START Document extract
Why Healing Ourselves Is the First Step in Serving Others and the World

In a world crying out for care, connection, and restoration, many of us feel the call to help. This can look different for everyone: either by showing up for our communities, for the earth, or for those we love. But there's something important that often goes overlooked: we cannot show up for others beyond our own capacity. And our capacity is deeply shaped by the state of our own nervous systems, the traumas we carry, and the level of inner safety we’ve cultivated.

“When we have trauma and chronic stress, our bodies live in a state of bracing from remembered and expected threats. Our nervous systems are often more attuned to dangers than to positive events.

— Luis Mojica from Holistic Life Navigation

When we are dysregulated—overwhelmed, hypervigilant, numb, or shut down—we operate from survival. In this state, even our best intentions can come from a place of reactivity rather than grounded presence. We may overextend ourselves, martyr our energy, or take on more than we can hold, thinking it’s service. But without tending to our own inner landscape, we risk contributing to the very cycles of burnout and disconnection we seek to heal.

Healing as an act of service

Healing is not selfish. In fact, it's one of the most profound forms of service we can offer. The more we tend to the trauma stored in our bodies, the more we learn to regulate and attune with our nervous systems, the more resourced we become. And from that resourced place, we can hold space for others without collapsing. We can respond rather than react. We can move from compassion rather than compulsion.
END Document extract
START The input
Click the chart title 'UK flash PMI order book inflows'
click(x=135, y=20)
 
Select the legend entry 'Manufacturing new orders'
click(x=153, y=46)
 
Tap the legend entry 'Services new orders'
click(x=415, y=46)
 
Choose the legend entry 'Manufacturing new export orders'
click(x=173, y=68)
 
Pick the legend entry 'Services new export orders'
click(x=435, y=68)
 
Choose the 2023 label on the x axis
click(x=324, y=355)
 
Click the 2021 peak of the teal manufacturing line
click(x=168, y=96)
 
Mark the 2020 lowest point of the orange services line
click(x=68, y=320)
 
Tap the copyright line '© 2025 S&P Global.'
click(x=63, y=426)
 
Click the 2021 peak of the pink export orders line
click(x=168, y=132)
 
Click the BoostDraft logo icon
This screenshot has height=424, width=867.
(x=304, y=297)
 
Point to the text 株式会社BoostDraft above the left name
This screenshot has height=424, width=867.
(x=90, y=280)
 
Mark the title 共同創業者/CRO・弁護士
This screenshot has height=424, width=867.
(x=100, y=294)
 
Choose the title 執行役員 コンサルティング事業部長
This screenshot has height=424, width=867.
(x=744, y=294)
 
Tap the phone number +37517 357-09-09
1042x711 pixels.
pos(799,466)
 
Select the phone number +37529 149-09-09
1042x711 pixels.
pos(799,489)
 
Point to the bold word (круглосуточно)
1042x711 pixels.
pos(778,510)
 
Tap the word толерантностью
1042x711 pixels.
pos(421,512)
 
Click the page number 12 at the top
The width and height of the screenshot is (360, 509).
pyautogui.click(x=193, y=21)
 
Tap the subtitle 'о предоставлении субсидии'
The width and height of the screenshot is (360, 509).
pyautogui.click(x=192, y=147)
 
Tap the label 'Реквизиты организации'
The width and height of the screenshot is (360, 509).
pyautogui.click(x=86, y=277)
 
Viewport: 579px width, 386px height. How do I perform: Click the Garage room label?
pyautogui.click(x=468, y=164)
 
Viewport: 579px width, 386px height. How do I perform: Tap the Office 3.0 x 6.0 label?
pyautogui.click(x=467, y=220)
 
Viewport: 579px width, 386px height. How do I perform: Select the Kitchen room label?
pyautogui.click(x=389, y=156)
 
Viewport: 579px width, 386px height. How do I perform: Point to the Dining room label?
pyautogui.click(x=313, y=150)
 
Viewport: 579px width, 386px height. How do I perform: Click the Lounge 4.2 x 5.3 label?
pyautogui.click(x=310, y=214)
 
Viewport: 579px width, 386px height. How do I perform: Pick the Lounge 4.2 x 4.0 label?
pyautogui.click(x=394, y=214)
END The input
**Short problem A:**
Rescale the records in the part that opens with the line containing "Click the 2021 peak of the pink" and closes with the line containing "pyautogui.click(x=389, y=156)". Write out every line in that part, requests included, with each answer coordinate multiplied by 0.2 and rounded to a whole number (halves round up).
**Short problem B:**
Supply the next part of the essay on healing ourselves before serving others, starting right after its last sentence.
The essay and the records have nothing to do with each other.

**Exercise result A:**
Click the 2021 peak of the pink export orders line
click(x=34, y=26)
 
Click the BoostDraft logo icon
This screenshot has height=424, width=867.
(x=61, y=59)
 
Point to the text 株式会社BoostDraft above the left name
This screenshot has height=424, width=867.
(x=18, y=56)
 
Mark the title 共同創業者/CRO・弁護士
This screenshot has height=424, width=867.
(x=20, y=59)
 
Choose the title 執行役員 コンサルティング事業部長
This screenshot has height=424, width=867.
(x=149, y=59)
 
Tap the phone number +37517 357-09-09
1042x711 pixels.
pos(160,93)
 
Select the phone number +37529 149-09-09
1042x711 pixels.
pos(160,98)
 
Point to the bold word (круглосуточно)
1042x711 pixels.
pos(156,102)
 
Tap the word толерантностью
1042x711 pixels.
pos(84,102)
 
Click the page number 12 at the top
The width and height of the screenshot is (360, 509).
pyautogui.click(x=39, y=4)
 
Tap the subtitle 'о предоставлении субсидии'
The width and height of the screenshot is (360, 509).
pyautogui.click(x=38, y=29)
 
Tap the label 'Реквизиты организации'
The width and height of the screenshot is (360, 509).
pyautogui.click(x=17, y=55)
 
Viewport: 579px width, 386px height. How do I perform: Click the Garage room label?
pyautogui.click(x=94, y=33)
 
Viewport: 579px width, 386px height. How do I perform: Tap the Office 3.0 x 6.0 label?
pyautogui.click(x=93, y=44)
 
Viewport: 579px width, 386px height. How do I perform: Select the Kitchen room label?
pyautogui.click(x=78, y=31)

**Exercise result B:**
Sometimes we don't have the physical capacity to handle the things we desire. Relationships, money, jobs, even feeling joy — these seemingly beautiful experiences can overwhelm our nervous systems and bodies depending on our trauma histories and present-moment capacity.’’

— Luis Mojica from Holistic Life Navigation

From scarcity to stewardship

This moment in history is asking something of us. The earth is aching. Our communities are fractured. The times are calling for people who are not only awake but also fully anchored in themselves. People who are rooted in their own being enough to meet the world with clarity, presence, agency and care.

Our healing is not separate from collective healing. Every breath we take to ground ourselves, every layer of trauma we shed, every act of self-regulation ripples outward. We become steadier hands in the storm, clearer mirrors for others, and more attuned stewards of life itself.

“In order to heal others, we first need to heal ourselves. And to heal ourselves, we need to know how to deal with ourselves. Go back and take care of yourself. Your body needs you, your perceptions need you, your feeling needs you. The wounded child in you needs you.”

— Thich Nhat Hanh


So let’s start where we are: in stead of moving from obligation or guilt, let’s see if we can approach this from the knowing that our well-being is literally woven into the well-being of the whole. As we then, step by step, restore our own capacity, we expand what is possible for ourselves, our families, our communities, and the world we’re part of.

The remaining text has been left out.